Rewrite all of the items below with every "The width and height of the screenshot is" changed to "The screenshot size is". Leave everything else the same.

> Data listing
- - -
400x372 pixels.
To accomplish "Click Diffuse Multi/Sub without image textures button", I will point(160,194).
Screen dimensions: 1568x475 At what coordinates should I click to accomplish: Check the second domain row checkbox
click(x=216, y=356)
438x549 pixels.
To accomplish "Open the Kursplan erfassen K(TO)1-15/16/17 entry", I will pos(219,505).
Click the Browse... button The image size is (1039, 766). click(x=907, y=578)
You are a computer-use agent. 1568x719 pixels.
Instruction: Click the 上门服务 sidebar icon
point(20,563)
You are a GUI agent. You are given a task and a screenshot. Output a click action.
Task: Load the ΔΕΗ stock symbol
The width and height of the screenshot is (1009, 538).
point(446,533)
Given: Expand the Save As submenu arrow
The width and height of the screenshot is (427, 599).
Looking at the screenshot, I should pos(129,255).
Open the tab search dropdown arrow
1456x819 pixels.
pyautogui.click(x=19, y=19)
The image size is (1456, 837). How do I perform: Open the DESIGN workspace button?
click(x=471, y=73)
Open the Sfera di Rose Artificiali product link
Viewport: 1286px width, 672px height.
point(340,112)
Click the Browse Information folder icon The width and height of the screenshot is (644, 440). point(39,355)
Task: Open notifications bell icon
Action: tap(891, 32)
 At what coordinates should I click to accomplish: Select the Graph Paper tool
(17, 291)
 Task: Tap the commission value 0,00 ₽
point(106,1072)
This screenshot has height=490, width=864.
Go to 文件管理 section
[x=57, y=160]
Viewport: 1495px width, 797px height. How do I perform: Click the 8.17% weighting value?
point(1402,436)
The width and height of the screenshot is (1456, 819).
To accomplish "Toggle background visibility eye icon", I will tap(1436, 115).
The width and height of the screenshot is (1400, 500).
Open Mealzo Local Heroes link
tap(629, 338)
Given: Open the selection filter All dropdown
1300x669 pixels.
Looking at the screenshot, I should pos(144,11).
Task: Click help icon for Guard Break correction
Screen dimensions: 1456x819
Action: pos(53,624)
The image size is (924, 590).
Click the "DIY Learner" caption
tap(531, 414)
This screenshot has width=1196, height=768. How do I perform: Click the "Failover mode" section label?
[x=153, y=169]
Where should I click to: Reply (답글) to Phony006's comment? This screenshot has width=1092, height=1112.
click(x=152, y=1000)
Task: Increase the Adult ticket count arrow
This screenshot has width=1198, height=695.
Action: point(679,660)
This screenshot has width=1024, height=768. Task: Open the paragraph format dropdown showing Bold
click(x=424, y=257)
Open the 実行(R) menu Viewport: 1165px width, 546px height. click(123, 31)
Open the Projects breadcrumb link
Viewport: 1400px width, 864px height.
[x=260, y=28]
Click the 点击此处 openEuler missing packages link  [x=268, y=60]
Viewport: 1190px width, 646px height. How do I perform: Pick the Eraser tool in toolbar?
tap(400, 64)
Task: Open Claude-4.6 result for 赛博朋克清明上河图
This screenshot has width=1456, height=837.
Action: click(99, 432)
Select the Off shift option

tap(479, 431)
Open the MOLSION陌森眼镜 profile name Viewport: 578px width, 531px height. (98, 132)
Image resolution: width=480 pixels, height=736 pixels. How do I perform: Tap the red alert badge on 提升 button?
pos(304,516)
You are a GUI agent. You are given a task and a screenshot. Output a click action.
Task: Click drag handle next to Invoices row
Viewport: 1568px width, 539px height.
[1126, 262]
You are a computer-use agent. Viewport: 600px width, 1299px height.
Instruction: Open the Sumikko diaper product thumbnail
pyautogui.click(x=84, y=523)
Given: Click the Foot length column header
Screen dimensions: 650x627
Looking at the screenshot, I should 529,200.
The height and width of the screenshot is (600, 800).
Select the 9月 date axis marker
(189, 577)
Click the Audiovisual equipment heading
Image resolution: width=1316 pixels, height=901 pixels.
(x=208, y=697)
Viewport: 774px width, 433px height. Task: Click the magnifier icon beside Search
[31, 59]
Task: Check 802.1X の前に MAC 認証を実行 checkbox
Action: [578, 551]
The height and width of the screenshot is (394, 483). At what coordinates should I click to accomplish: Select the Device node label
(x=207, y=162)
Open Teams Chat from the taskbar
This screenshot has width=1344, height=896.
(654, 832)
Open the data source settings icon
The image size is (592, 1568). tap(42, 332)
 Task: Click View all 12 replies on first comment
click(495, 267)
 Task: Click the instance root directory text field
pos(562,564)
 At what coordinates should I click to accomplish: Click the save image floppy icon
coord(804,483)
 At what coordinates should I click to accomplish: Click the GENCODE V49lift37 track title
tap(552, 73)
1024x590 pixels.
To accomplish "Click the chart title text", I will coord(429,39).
- - -
> Answer
400x372 pixels.
To accomplish "Click Diffuse Multi/Sub without image textures button", I will point(160,194).
Screen dimensions: 1568x475 At what coordinates should I click to accomplish: Check the second domain row checkbox
click(x=216, y=356)
438x549 pixels.
To accomplish "Open the Kursplan erfassen K(TO)1-15/16/17 entry", I will pos(219,505).
Click the Browse... button The image size is (1039, 766). click(x=907, y=578)
You are a computer-use agent. 1568x719 pixels.
Instruction: Click the 上门服务 sidebar icon
point(20,563)
You are a GUI agent. You are given a task and a screenshot. Output a click action.
Task: Load the ΔΕΗ stock symbol
The screenshot size is (1009, 538).
point(446,533)
Given: Expand the Save As submenu arrow
The screenshot size is (427, 599).
Looking at the screenshot, I should pos(129,255).
Open the tab search dropdown arrow
1456x819 pixels.
pyautogui.click(x=19, y=19)
The image size is (1456, 837). How do I perform: Open the DESIGN workspace button?
click(x=471, y=73)
Open the Sfera di Rose Artificiali product link
Viewport: 1286px width, 672px height.
point(340,112)
Click the Browse Information folder icon The screenshot size is (644, 440). point(39,355)
Task: Open notifications bell icon
Action: tap(891, 32)
 At what coordinates should I click to accomplish: Select the Graph Paper tool
(17, 291)
 Task: Tap the commission value 0,00 ₽
point(106,1072)
This screenshot has height=490, width=864.
Go to 文件管理 section
[x=57, y=160]
Viewport: 1495px width, 797px height. How do I perform: Click the 8.17% weighting value?
point(1402,436)
The screenshot size is (1456, 819).
To accomplish "Toggle background visibility eye icon", I will tap(1436, 115).
The screenshot size is (1400, 500).
Open Mealzo Local Heroes link
tap(629, 338)
Given: Open the selection filter All dropdown
1300x669 pixels.
Looking at the screenshot, I should pos(144,11).
Task: Click help icon for Guard Break correction
Screen dimensions: 1456x819
Action: pos(53,624)
The image size is (924, 590).
Click the "DIY Learner" caption
tap(531, 414)
This screenshot has width=1196, height=768. How do I perform: Click the "Failover mode" section label?
[x=153, y=169]
Where should I click to: Reply (답글) to Phony006's comment? This screenshot has width=1092, height=1112.
click(x=152, y=1000)
Task: Increase the Adult ticket count arrow
This screenshot has width=1198, height=695.
Action: point(679,660)
This screenshot has width=1024, height=768. Task: Open the paragraph format dropdown showing Bold
click(x=424, y=257)
Open the 実行(R) menu Viewport: 1165px width, 546px height. click(123, 31)
Open the Projects breadcrumb link
Viewport: 1400px width, 864px height.
[x=260, y=28]
Click the 点击此处 openEuler missing packages link  [x=268, y=60]
Viewport: 1190px width, 646px height. How do I perform: Pick the Eraser tool in toolbar?
tap(400, 64)
Task: Open Claude-4.6 result for 赛博朋克清明上河图
This screenshot has width=1456, height=837.
Action: click(99, 432)
Select the Off shift option

tap(479, 431)
Open the MOLSION陌森眼镜 profile name Viewport: 578px width, 531px height. (98, 132)
Image resolution: width=480 pixels, height=736 pixels. How do I perform: Tap the red alert badge on 提升 button?
pos(304,516)
You are a GUI agent. You are given a task and a screenshot. Output a click action.
Task: Click drag handle next to Invoices row
Viewport: 1568px width, 539px height.
[1126, 262]
You are a computer-use agent. Viewport: 600px width, 1299px height.
Instruction: Open the Sumikko diaper product thumbnail
pyautogui.click(x=84, y=523)
Given: Click the Foot length column header
Screen dimensions: 650x627
Looking at the screenshot, I should 529,200.
The height and width of the screenshot is (600, 800).
Select the 9月 date axis marker
(189, 577)
Click the Audiovisual equipment heading
Image resolution: width=1316 pixels, height=901 pixels.
(x=208, y=697)
Viewport: 774px width, 433px height. Task: Click the magnifier icon beside Search
[31, 59]
Task: Check 802.1X の前に MAC 認証を実行 checkbox
Action: [578, 551]
The height and width of the screenshot is (394, 483). At what coordinates should I click to accomplish: Select the Device node label
(x=207, y=162)
Open Teams Chat from the taskbar
This screenshot has width=1344, height=896.
(654, 832)
Open the data source settings icon
The image size is (592, 1568). tap(42, 332)
 Task: Click View all 12 replies on first comment
click(495, 267)
 Task: Click the instance root directory text field
pos(562,564)
 At what coordinates should I click to accomplish: Click the save image floppy icon
coord(804,483)
 At what coordinates should I click to accomplish: Click the GENCODE V49lift37 track title
tap(552, 73)
1024x590 pixels.
To accomplish "Click the chart title text", I will coord(429,39).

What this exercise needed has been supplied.